# [DIRECTIVE]
Convert the records below into a Markdown table with the columns Index and Text, starting at the line that contains "Describe the element at coordinates (1058, 724)" and stopping after the line that contains "Describe the element at coordinates (189, 36)". Skip blank lines, and omit the pictures.

# [INPUT RECORDS]
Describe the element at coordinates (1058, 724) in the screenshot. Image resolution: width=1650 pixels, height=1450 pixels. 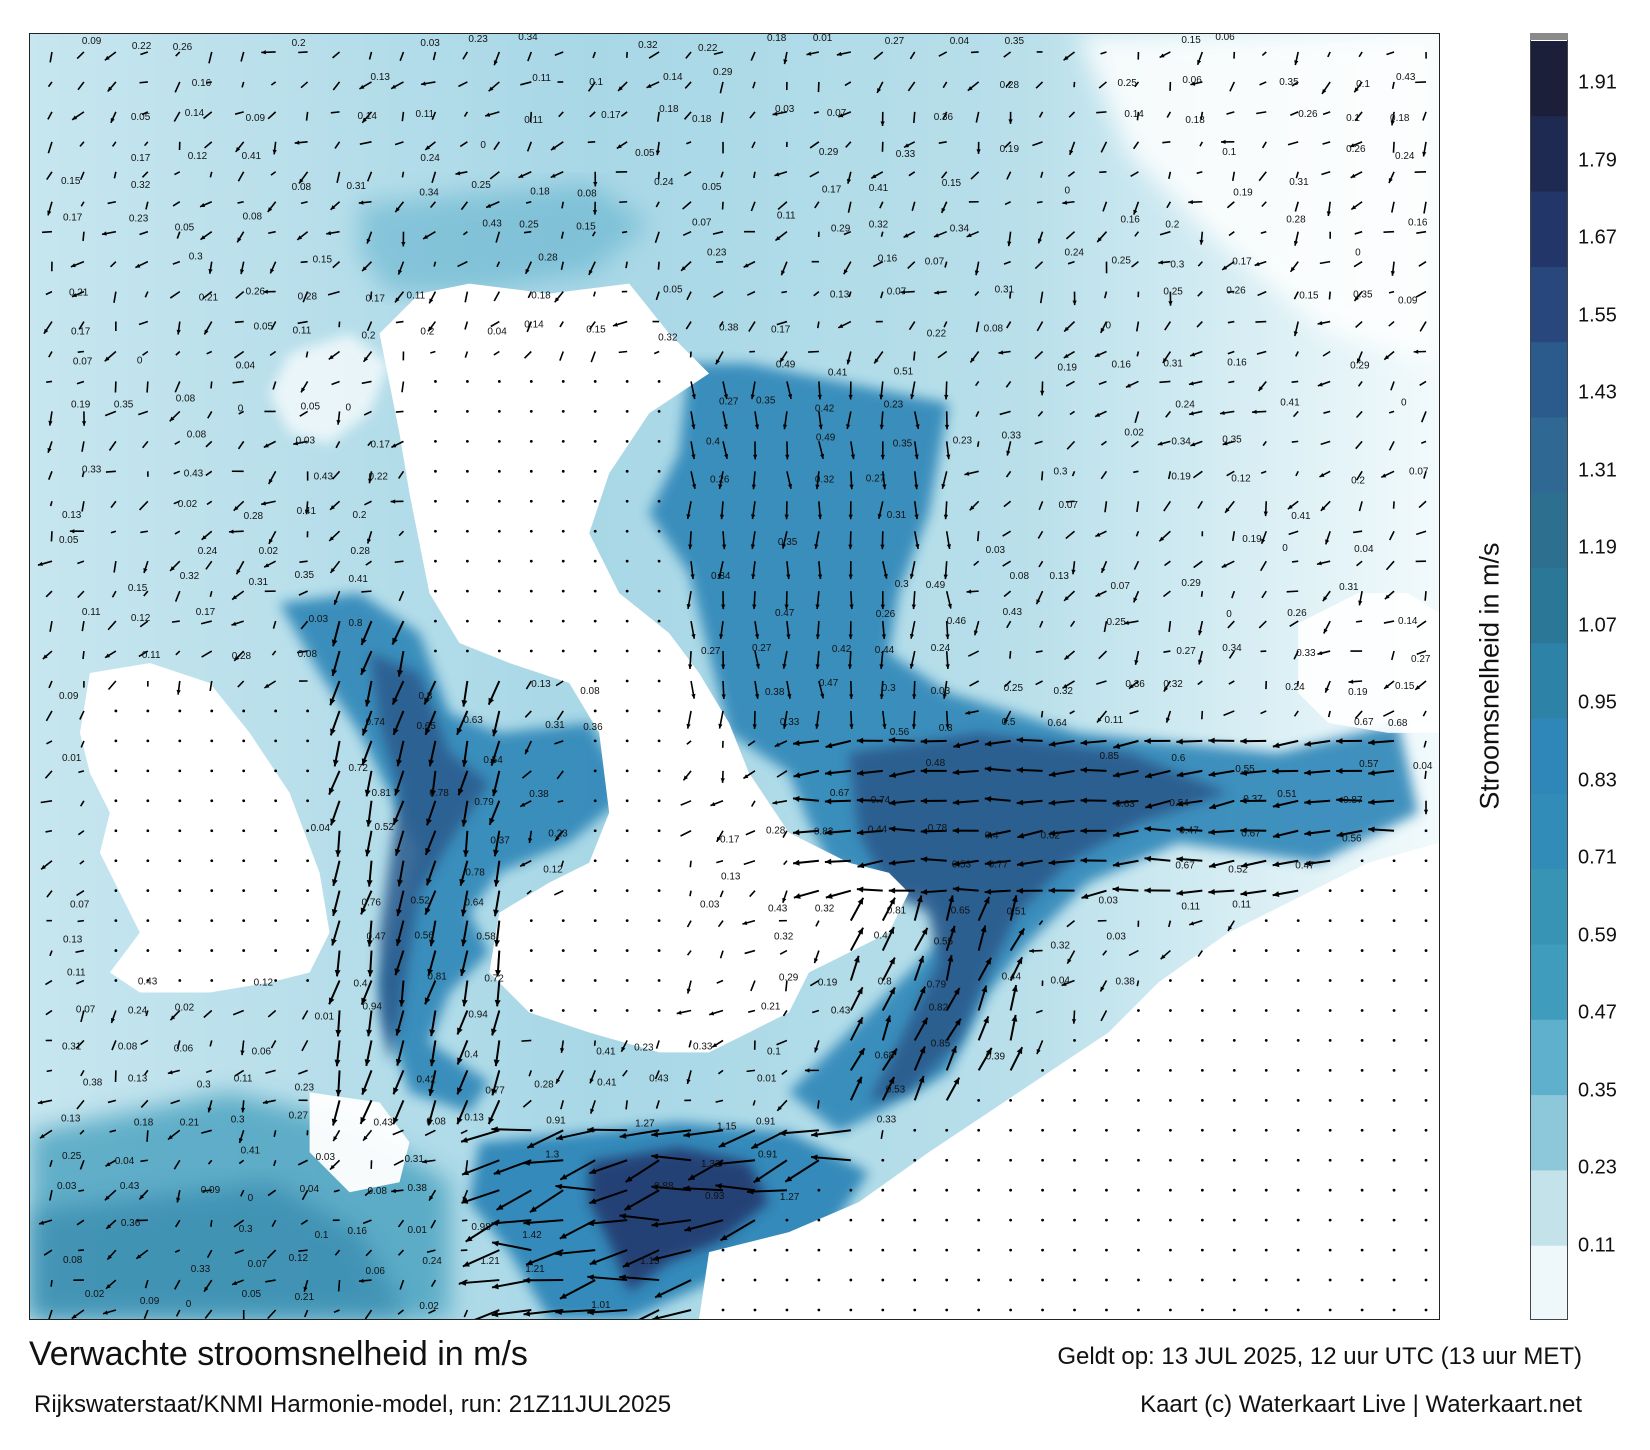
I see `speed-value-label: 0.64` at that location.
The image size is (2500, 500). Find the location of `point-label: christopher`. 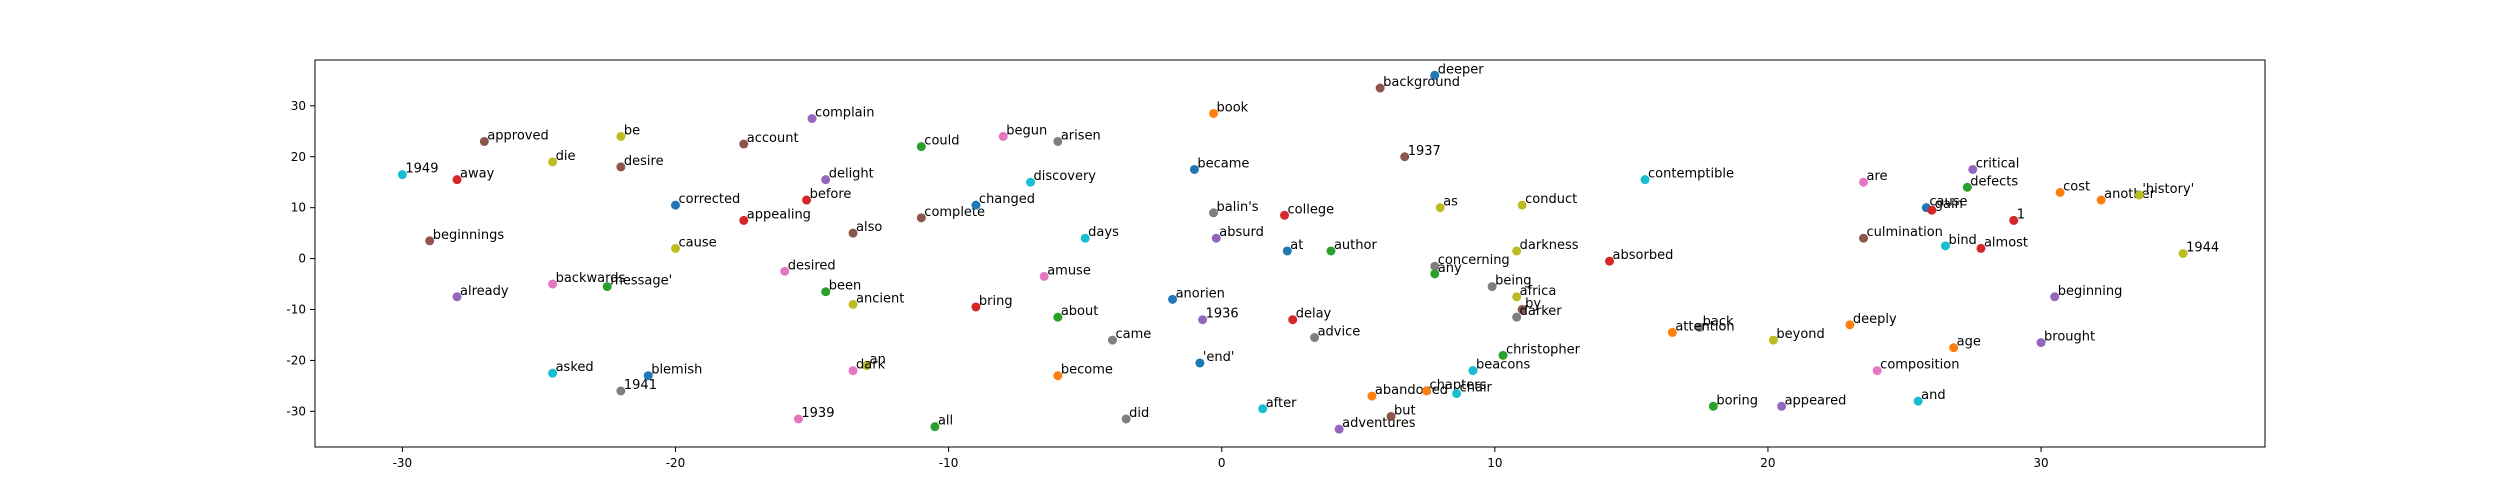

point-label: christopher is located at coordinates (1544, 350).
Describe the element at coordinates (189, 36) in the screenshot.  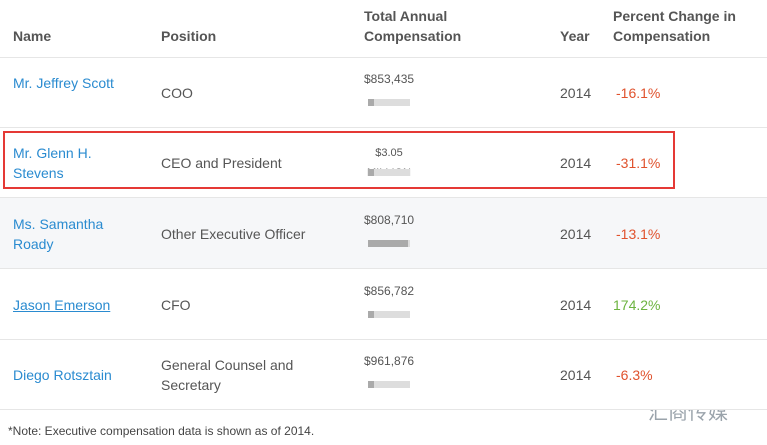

--

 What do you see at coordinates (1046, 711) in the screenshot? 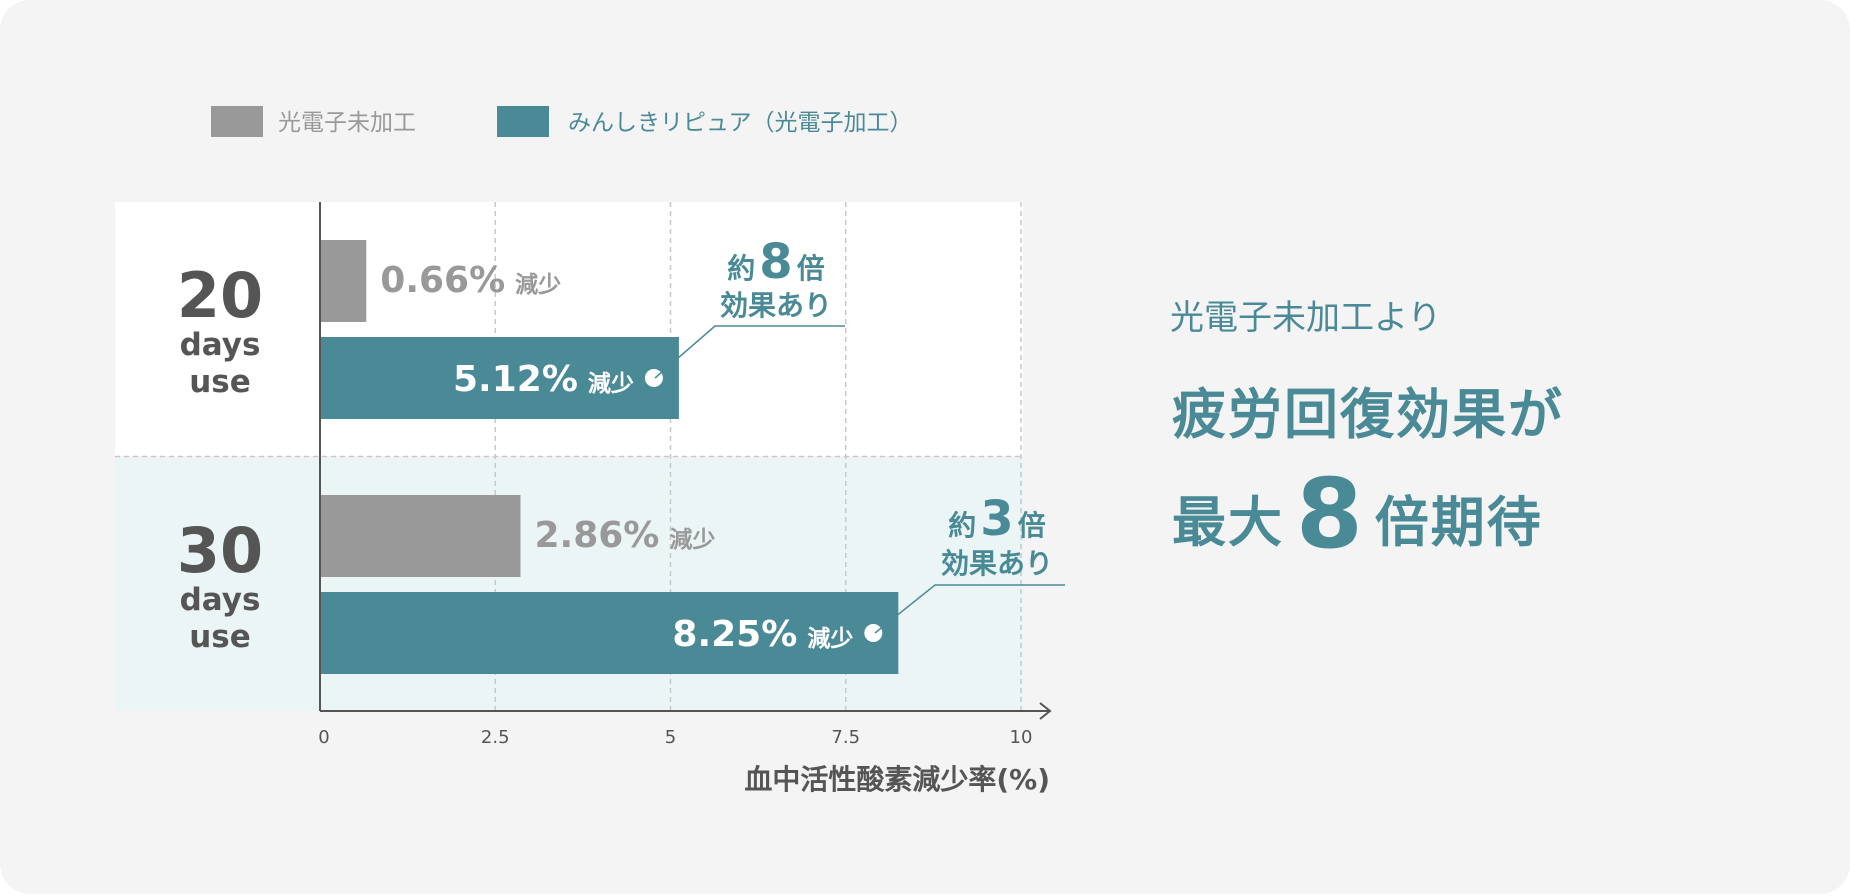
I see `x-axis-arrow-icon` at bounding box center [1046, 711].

* * *

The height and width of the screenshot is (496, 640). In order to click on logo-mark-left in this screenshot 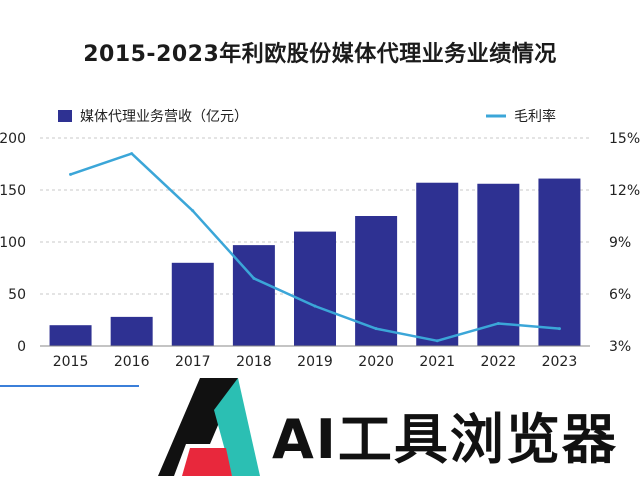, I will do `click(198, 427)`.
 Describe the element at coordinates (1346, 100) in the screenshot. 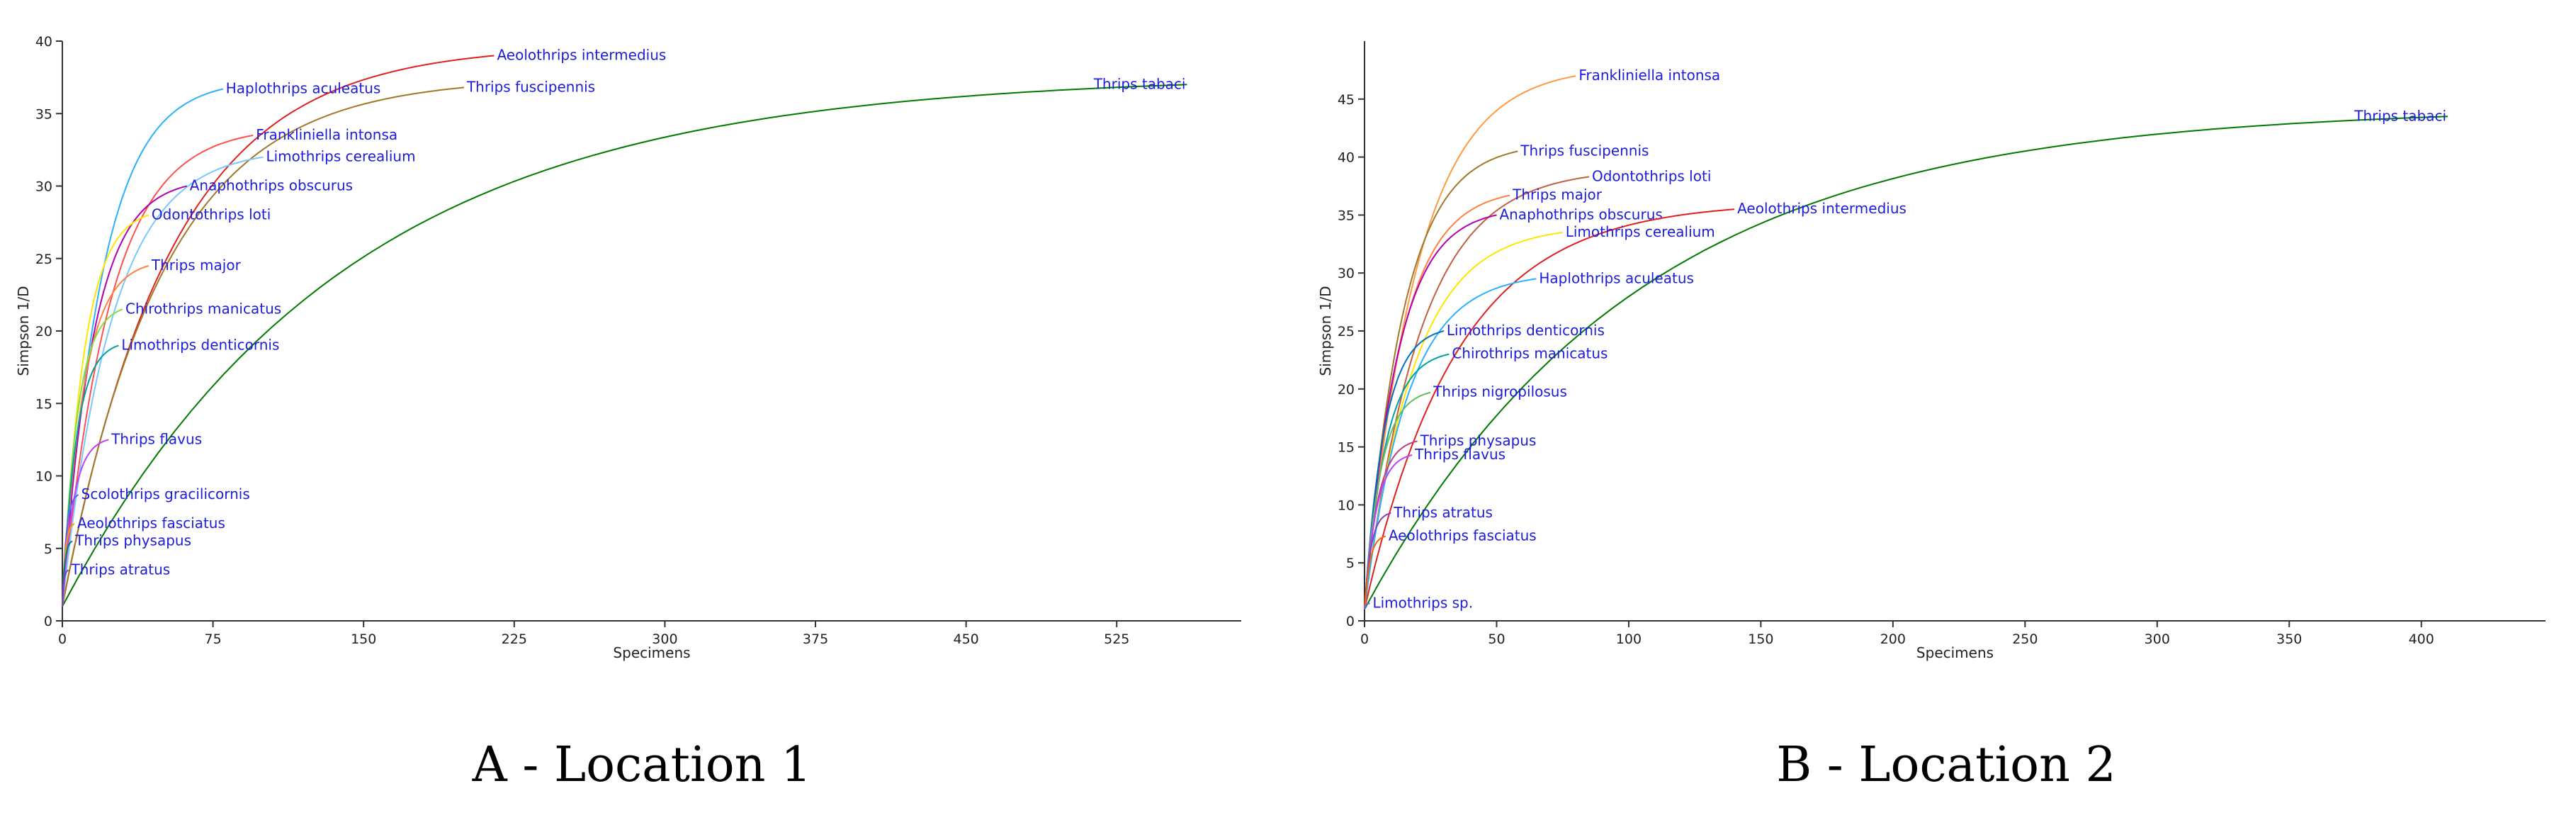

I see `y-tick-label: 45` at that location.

# [WRITTEN RESPONSE]
| Index | Text |
|---|---|
| 1 | Describe the element at coordinates (1058, 724) in the screenshot. Image resolution: width=1650 pixels, height=1450 pixels.  |
| 2 | I see `speed-value-label: 0.64` at that location. |
| 3 | The image size is (2500, 500). Find the location of `point-label: christopher`.  |
| 4 | point-label: christopher is located at coordinates (1544, 350). |
| 5 | Describe the element at coordinates (189, 36) in the screenshot.   |